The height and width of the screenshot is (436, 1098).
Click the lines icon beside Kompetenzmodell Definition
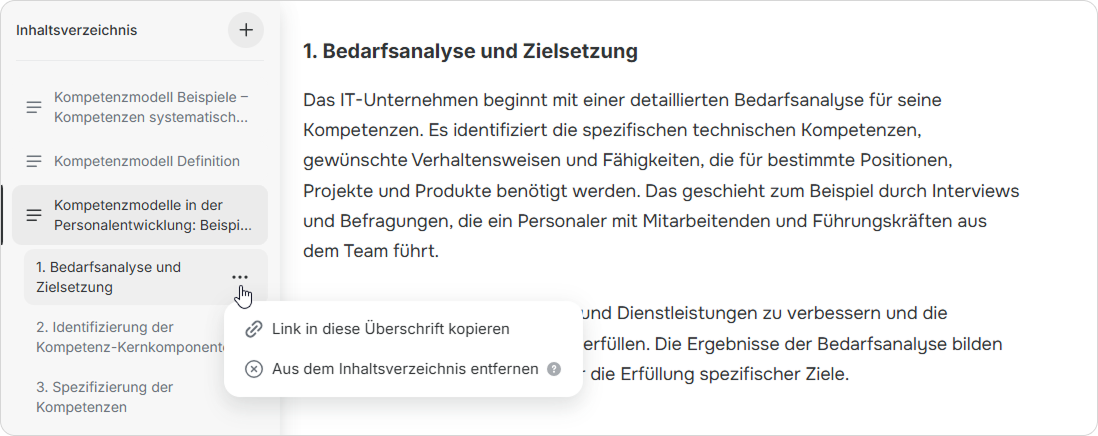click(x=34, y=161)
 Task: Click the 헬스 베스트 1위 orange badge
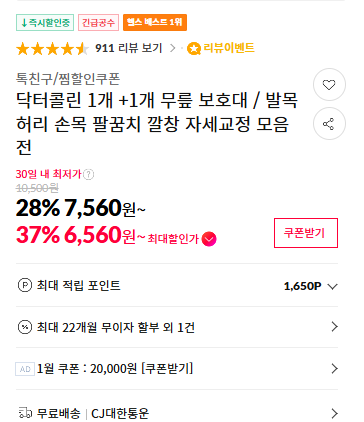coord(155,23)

-.-.-

◆ Required task
Rewrite the rows above with "orange badge" replaced by "orange label" and everything else unchanged. Leave out the pictures.

◆ The output
The height and width of the screenshot is (436, 1098).
Click the lines icon beside Kompetenzmodell Definition
click(x=34, y=161)
 Task: Click the 헬스 베스트 1위 orange label
coord(155,23)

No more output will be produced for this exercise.